After seven years in pretrial detention ... Ahmed Sabry Nassef rotated on a 9th case and referred to trial in an open case since 2019
Press Release
The Egyptian Initiative for Personal Rights (EIPR) condemns the blatant violation of the minimum fair trial guarantees to which Ahmed Sabry Nassef has been subjected over the past seven years after the Ministry of Interior failed to implement a final judicial decision to release him and detained him in violation of the law for 40 days before presenting him to the prosecution for the ninth time for investigation in connection with Case 15986 of 2024, First Nasr City Misdemeanour, and accusing him again of joining a terrorist group and possessing three bullets. Moreover, during Nassef’s unlawful detention, on 7 October 2024, Khaled Diaa, the first attorney general of the State Security Prosecution, referred Case 750 of 2019 to the Supreme State Security Court, which includes Nassef and 206 others.
The EIPR had previously appealed to the Attorney General, Mohamed Shawky, to use his powers and direct the inspection of the Gamaleya station to implement a final judicial decision issued on 12 September 2024 to release Nassef. Still, the EIPR did not receive a response to its appeal.

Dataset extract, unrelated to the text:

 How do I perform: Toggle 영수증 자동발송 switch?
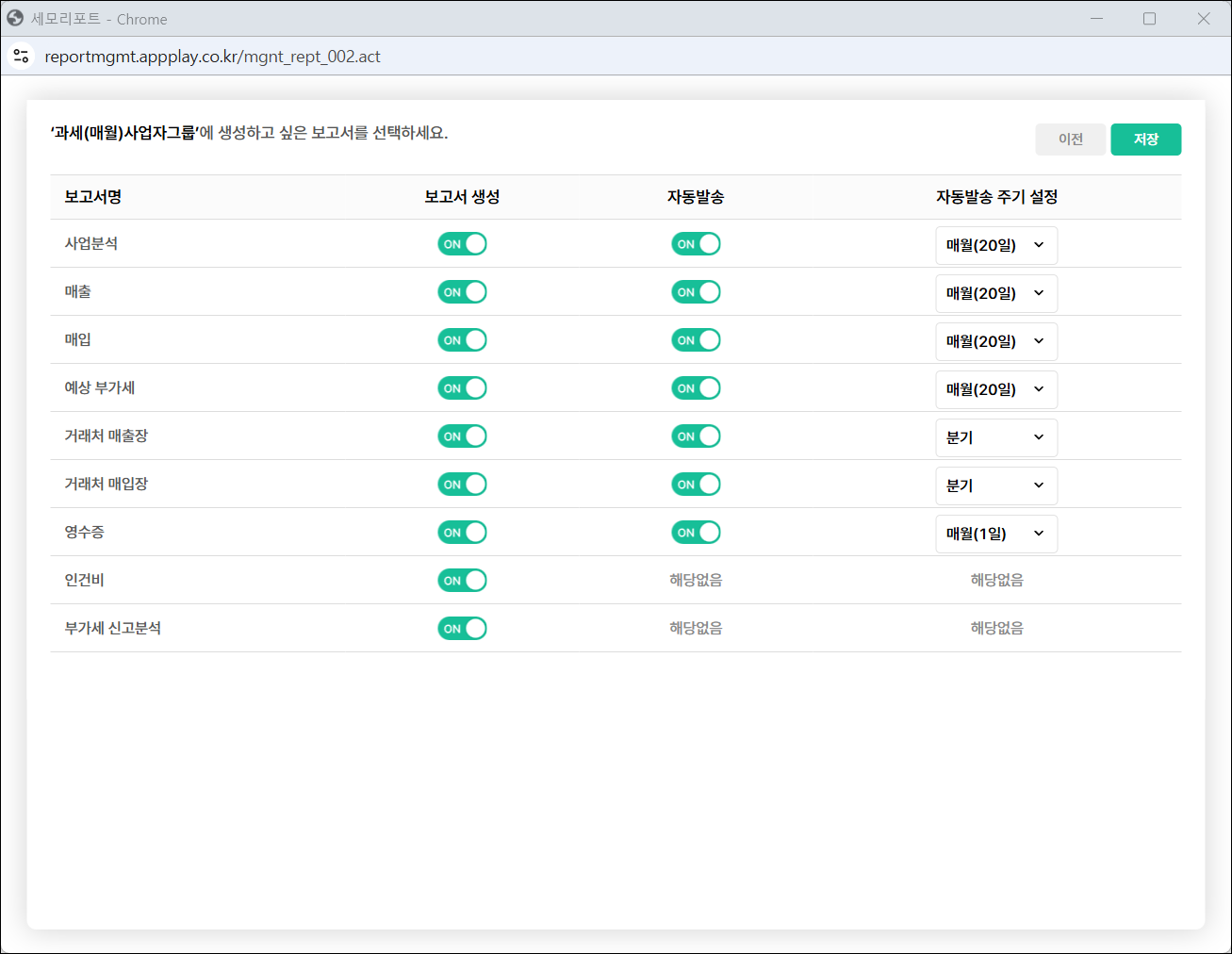click(x=696, y=533)
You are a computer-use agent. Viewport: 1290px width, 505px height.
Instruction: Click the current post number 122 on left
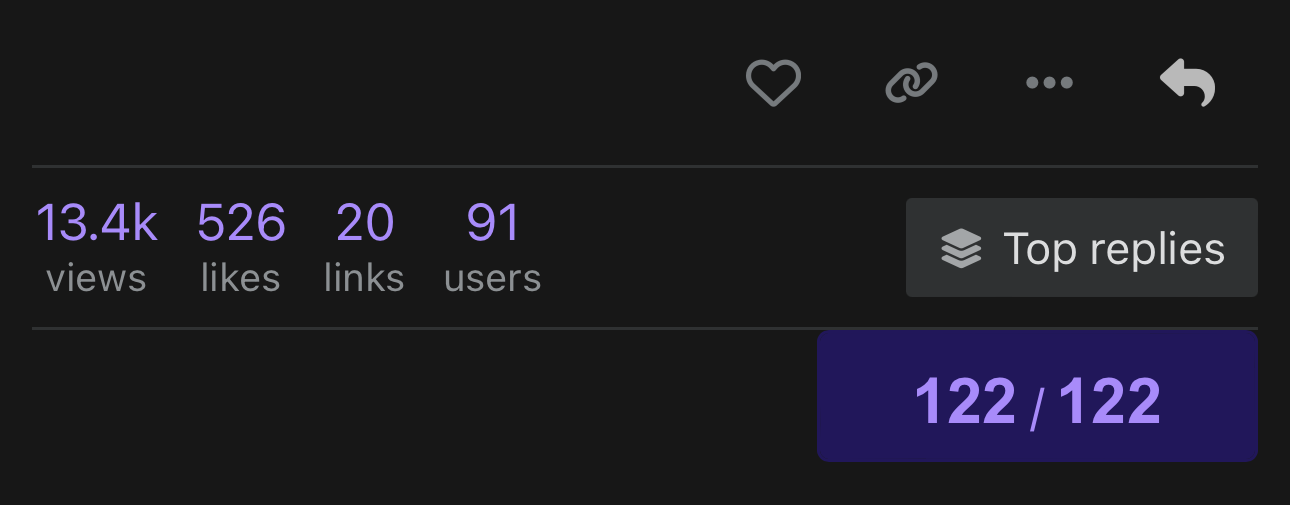click(x=964, y=401)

The case for which Nassef was referred to the court is one in-which he was rotated during his detention. After more than a month of enforced disappearance, he was first interrogated on 19 February 2017 in Case 148 of 2017 on charges of joining a terrorist group. He remained in pre-trial detention until the Public Prosecution decided to release him on 13 March 2019. The Ministry of Interior did not implement the decision, and Nassef was rotated to Case 750 of 2019, which was recently referred to the court, for which he spent approximately two years and six months in pre-trial detention before a decision was issued to release him, which was also not implemented.
The State Security Court is set to begin a mass trial of 207 people accused of committing the offences outlined in the referral order between 2013 and 2023. Nassef is accused of joining and financing a terrorist group, using a website to promote ideas that advocate the commission of terrorist acts, ‘preparing and preparing’ to commit terrorist crimes and participating in a criminal agreement to commit a terrorist crime.

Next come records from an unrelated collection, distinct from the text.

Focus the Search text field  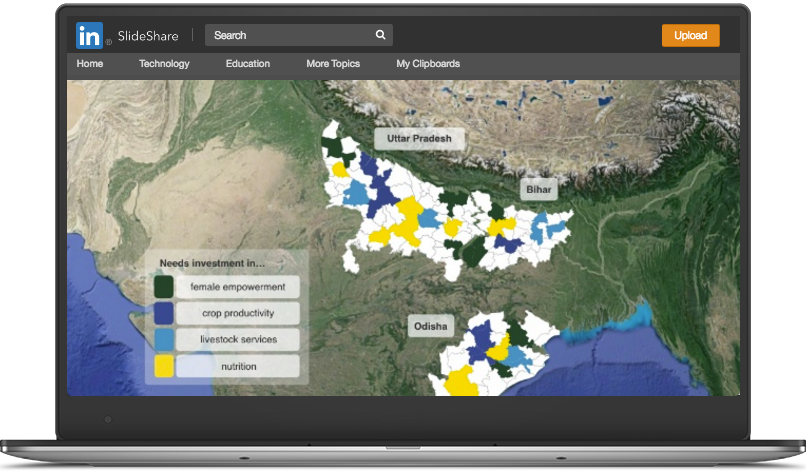290,35
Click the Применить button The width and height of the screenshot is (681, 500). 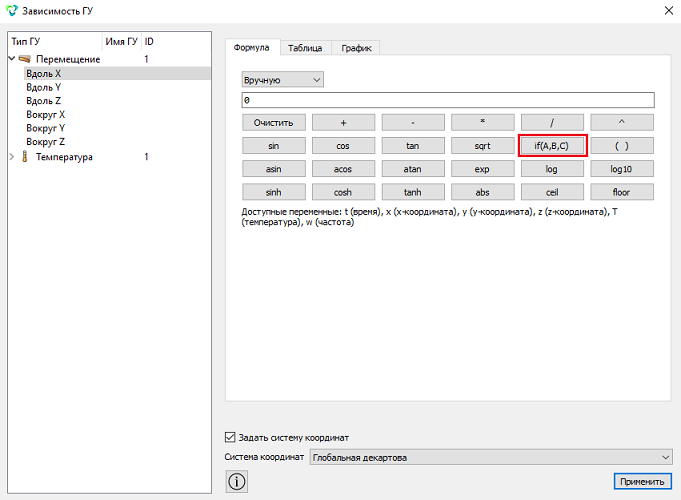(642, 481)
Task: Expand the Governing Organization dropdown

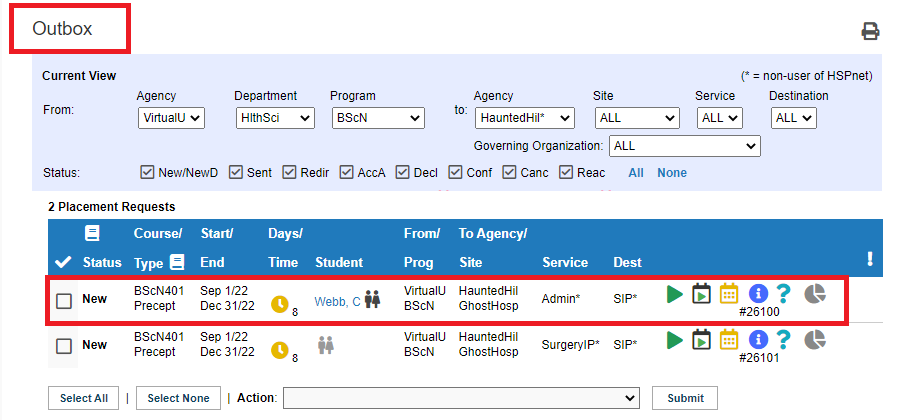Action: (684, 146)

Nassef’s intransigence is incomprehensible. He was arrested in January 2017 as an 18-year-old high school student. He was prevented from completing his studies due to his imprisonment in nine consecutive and similar cases. He continues to be rotated despite having received four court judgements declaring his innocence and lease decisions.

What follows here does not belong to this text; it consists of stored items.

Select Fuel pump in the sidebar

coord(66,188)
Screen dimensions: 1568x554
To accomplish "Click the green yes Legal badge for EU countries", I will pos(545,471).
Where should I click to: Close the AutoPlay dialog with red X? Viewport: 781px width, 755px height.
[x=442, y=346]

EIPR reiterates its call for Ahmed Sabry Nassef’s release and appeals to the Public Prosecutor to drop all open cases against him. EIPR hopes that the court will take a comprehensive look at Nassef’s situation over the past seven years and the persecution and arbitrariness to which he has been subjected and decide to exclude him from the case and release him, especially since he was never caught in flagrante delicto and was not confronted with any real evidence or solemn witnesses.